Jeanne y Maurice Michaud

Rue de la Source 12, París (XVI°)

Lucile se quedó encantada. Qué grata sorpresa, qué buenas personas... Desde luego eran más felices que ella. Se querían, habían afrontado y superado juntos todos los peligros... Escondió la carta en su secreter y fue al comedor. Decididamente, era un buen día aunque no parara de llover: en la mesa sólo había un plato. Lucile volvió a alegrarse de la ausencia de su suegra: podría leer mientras comía. Almorzó a toda prisa y luego se acercó a la ventana para contemplar la lluvia. Era una «cola de tormenta», como decía la cocinera. En cuarenta y ocho horas, el tiempo había pasado de la primavera más radiante a una estación indeterminada, cruel, extraña, en la que las últimas nieves se mezclaban con las primeras flores; los manzanos habían perdido las flores en una noche, los rosales estaban negros y helados y el viento había derribado las macetas de geranios y guisantes de olor.

-Se va a perder todo, nos quedaremos sin fruta -gimió Marthe mientras recogía la mesa-. Voy a encender fuego en la sala -añadió-. Hace un frío que no se puede estar. El alemán me ha pedido que le encienda la chimenea, pero no está deshollinada y se va a atufar. Allá él. Se lo he dicho, pero ni caso. Cree que es mala voluntad, como si después de todo lo que nos han quitado le fuese a negar un par de troncos. ¿Lo oye? ¡Ya está tosiendo! Jesús, Jesús... ¡Qué cruz, tener que servir a los boches! ¡Ya va, ya va! -gruñó la cocinera. Lucile la oyó abrir la puerta del despacho y hablar con el alemán, que parecía irritado-: ¡Oiga, que ya se lo he dicho! Con este viento, cualquier chimenea sin deshollinar echa el humo para dentro.

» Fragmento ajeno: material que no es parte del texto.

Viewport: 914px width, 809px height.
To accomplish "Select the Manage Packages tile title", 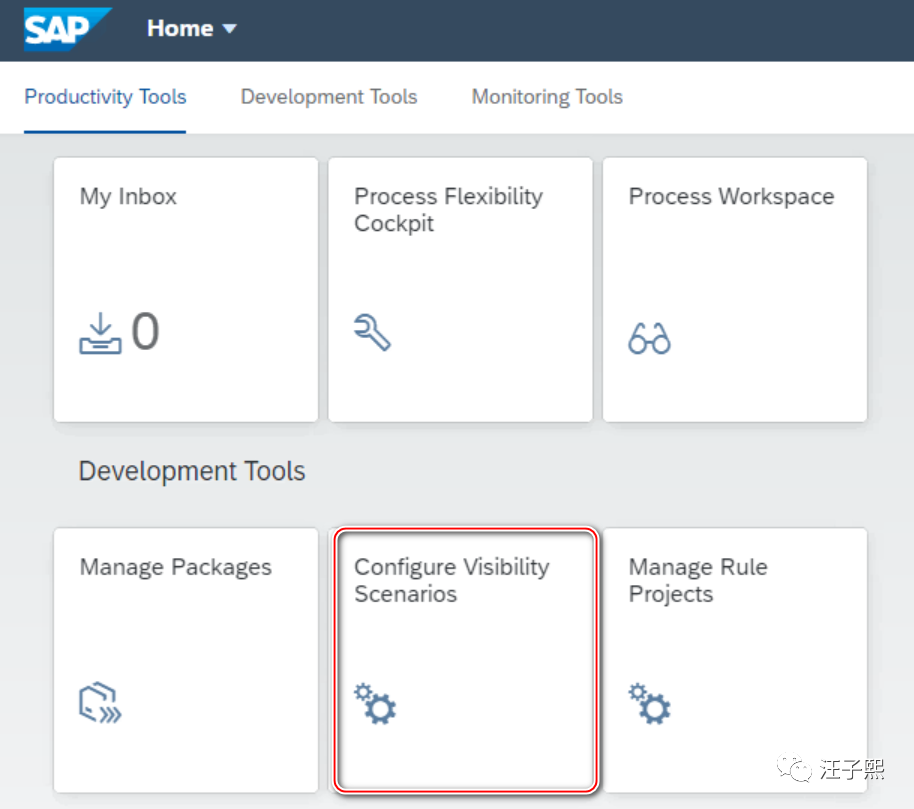I will 175,567.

-¿Y por qué no la han deshollinado, mein Gott? -replicó el alemán, exasperado.

-¿Que por qué? ¡Y a mí qué me cuenta! Yo no soy la dueña. ¿Cree usted que con su dichosa guerra se puede hacer algo a derechas?

-Mire, buena mujer, si cree usted que voy a dejarme ahumar aquí dentro como un conejo, está muy equivocada. ¿Dónde están las señoras? Si no pueden proporcionarme una habitación confortable, no tienen más que instalarme en el salón. Encienda fuego en el salón.

-Lo siento, teniente, pero eso es imposible -terció Lucile acercándose a ellos-. En nuestras casas de provincias, el salón es una pieza en la que se recibe, pero donde no se puede acomodar a nadie. La chimenea es falsa, como puede comprobar.

-¿Qué? ¿Ese monumento de mármol blanco con amorcillos que se calientan los dedos...?

-Nunca ha calentado nada -completó Lucile con una sonrisa-. Pero si quiere, venga a la sala; la estufa está encendida. La verdad es que aquí no hay quien esté -hubo de reconocer al ver la nube de humo que flotaba en la habitación.

-¡Como que por poco muero asfixiado, señora! ¡Desde luego, el oficio de soldado está lleno de peligros! Pero por nada del mundo quisiera molestarla. En el pueblo hay un par de cafés cochambrosos con billar en los que flotan nubes de tiza... Su señora suegra...

-Estará ausente todo el día.

-¡Ah! Entonces se lo agradezco mucho, señora Angellier. No la molestaré. Tengo trabajo urgente que terminar -dijo el teniente, y mostró un mapa y unos planos.